EXERCISE BRIEF: Only the closing portion of the entries is to be reproduced: the line containing "Task: Select the Demos navigation item" through the very last line, exactly as written.

Saved data entries:
++++++

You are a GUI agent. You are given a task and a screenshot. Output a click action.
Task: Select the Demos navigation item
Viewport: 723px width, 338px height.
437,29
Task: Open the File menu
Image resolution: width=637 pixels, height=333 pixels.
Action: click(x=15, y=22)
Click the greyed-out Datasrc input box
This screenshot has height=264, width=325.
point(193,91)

++++++

RESPONSE TO THIS TASK:
Task: Select the Demos navigation item
Viewport: 723px width, 338px height.
437,29
Task: Open the File menu
Image resolution: width=637 pixels, height=333 pixels.
Action: click(x=15, y=22)
Click the greyed-out Datasrc input box
This screenshot has height=264, width=325.
point(193,91)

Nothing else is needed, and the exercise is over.